We need to distinguish between 2 claims:
First one is that Left-handed pitchers have an advantage in baseball.
Washington University aerospace engineer David Peters has done research on this issue and his main conclusions were:
The biggest advantage has to do with the angle of the ball. Three
quarters of pitchers are right-handed. A right-handed batter has to
look over his left shoulder and the ball is coming at quite an angle.
The offset of your eyes gives you depth perception. So when you're
looking over your shoulder, you have lost the distance between your
two eyes quite a bit, so you have lost that 10th of a second to see
the ball. That's why batters switch hit.
Twenty-five percent of players are left-handed, where in real life only 10 percent [of people] are left-handed, so that's proof that they
are two-and-a-half-times better.
left-handed batter is closer to first base, so he's got a couple steps
advantage trying to beat out a grounder.
Batters mostly have learned from right-handed pitchers.

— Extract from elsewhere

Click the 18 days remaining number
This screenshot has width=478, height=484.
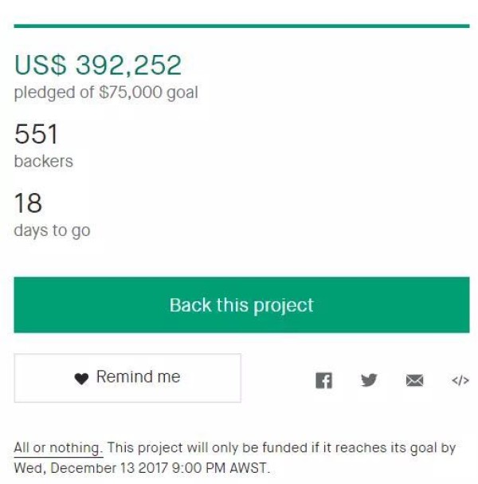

Second one is that Left-handed pitchers have an advantage over left handed batters
This isn't related to Left-handed but referring to the fact that pitcher has an advantage over batter who bat with the same hand, The claim is that:
This is because a right-handed pitcher's curveball breaks to the left,
from his own point of view, which causes it to cross the plate with
its lateral movement away from a right-handed batter but towards a
left-handed batter (and vice-versa for a left-handed pitcher), and
because batters generally find it easier to hit a ball that is over
the plate.
So according to the above the answer is Yes.